Why Meal Timing Still Matters in Intermittent Fasting

Even if total calories matter most, timing can affect how practical your plan feels. Many users find fasting easier when the eating window is not pushed too late into the night. A late eating window can interfere with routine, digestion comfort, and consistency. That is why this calculator lets you match your fasting plan to your wake time and optionally your bedtime.

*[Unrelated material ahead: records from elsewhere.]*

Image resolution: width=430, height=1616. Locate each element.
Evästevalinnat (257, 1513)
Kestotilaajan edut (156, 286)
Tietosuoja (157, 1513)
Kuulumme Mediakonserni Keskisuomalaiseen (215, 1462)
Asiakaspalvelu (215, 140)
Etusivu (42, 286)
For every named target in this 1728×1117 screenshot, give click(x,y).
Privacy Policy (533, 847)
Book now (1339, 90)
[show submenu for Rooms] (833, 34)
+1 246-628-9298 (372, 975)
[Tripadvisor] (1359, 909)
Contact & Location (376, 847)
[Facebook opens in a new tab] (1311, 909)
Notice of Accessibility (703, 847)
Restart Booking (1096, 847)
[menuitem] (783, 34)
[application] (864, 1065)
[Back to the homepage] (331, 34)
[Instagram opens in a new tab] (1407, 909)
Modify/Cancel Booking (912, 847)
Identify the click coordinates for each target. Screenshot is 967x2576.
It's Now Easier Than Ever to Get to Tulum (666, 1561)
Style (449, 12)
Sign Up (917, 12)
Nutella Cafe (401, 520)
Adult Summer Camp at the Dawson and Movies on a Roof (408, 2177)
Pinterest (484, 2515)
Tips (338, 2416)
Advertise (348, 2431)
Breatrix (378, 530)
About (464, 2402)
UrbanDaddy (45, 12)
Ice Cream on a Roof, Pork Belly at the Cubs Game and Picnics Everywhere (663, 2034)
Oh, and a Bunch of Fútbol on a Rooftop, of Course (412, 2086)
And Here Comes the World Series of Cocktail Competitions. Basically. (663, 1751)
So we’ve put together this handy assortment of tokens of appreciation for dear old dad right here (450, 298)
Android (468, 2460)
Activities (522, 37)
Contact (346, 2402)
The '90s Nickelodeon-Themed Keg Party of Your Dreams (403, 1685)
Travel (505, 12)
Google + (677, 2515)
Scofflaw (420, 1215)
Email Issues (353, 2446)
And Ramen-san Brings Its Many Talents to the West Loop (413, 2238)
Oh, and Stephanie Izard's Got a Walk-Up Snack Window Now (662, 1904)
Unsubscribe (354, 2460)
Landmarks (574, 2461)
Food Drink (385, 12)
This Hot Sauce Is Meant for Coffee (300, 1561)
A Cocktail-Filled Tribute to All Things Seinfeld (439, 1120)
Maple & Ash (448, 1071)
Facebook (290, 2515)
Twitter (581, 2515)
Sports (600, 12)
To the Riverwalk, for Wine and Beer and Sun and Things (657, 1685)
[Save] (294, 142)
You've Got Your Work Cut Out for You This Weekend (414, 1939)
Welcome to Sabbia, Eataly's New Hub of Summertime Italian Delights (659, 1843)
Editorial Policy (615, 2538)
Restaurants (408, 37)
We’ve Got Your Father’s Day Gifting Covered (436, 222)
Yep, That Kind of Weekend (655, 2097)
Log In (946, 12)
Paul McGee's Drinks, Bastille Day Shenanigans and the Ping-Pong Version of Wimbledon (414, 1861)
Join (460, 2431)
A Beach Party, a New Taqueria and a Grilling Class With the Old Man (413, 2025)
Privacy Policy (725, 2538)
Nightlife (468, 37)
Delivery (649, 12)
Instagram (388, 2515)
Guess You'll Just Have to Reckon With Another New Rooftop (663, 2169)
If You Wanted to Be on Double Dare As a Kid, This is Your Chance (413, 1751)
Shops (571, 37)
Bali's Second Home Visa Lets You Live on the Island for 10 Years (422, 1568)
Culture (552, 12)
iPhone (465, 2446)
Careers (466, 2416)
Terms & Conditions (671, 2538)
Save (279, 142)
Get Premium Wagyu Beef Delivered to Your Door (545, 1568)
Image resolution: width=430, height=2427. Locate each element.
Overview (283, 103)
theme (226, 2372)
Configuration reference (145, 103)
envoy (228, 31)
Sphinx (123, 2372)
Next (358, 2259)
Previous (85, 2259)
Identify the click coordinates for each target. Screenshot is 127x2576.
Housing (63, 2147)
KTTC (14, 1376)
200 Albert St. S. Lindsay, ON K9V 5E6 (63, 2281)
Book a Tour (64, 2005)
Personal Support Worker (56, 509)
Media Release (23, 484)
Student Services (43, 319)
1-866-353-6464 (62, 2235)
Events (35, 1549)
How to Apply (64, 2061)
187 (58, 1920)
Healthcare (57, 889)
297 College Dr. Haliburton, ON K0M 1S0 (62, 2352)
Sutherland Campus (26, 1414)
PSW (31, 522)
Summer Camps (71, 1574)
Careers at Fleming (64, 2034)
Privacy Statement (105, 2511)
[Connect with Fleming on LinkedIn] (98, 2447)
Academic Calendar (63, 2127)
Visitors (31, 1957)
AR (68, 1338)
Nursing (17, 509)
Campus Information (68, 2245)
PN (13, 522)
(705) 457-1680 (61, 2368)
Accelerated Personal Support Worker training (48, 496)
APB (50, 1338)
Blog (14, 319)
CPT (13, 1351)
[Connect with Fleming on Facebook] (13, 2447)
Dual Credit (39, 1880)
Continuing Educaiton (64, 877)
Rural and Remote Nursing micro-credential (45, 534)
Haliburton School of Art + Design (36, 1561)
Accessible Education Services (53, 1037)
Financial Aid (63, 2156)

Frequently Asked Questions (Intermittent Fasting)

Intermittent fasting is an eating pattern that alternates between fasting periods and eating windows. Common styles include 16:8, 18:6, 5:2, and OMAD.
16:8 means you fast for 16 hours and eat during an 8-hour window each day.
A practical eating window usually starts based on your wake time, work routine, training schedule, and hunger pattern. This calculator turns that into exact clock times.
Not always. 18:6 is stricter, but 16:8 is often easier to maintain. For many users, the better plan is the one they can actually follow long term.
The 5:2 approach usually means eating normally for five days per week and using two lower-calorie days, ideally on non-consecutive days.
Usually no. OMAD can feel much harder than 16:8 or 18:6. Most beginners do better starting with a more moderate daily eating window.
Water is generally fine. Many people also use plain tea or black coffee, depending on their fasting approach and tolerance.
Yes. Intermittent fasting can help structure eating, but total calorie intake still matters if your goal is weight loss or maintenance.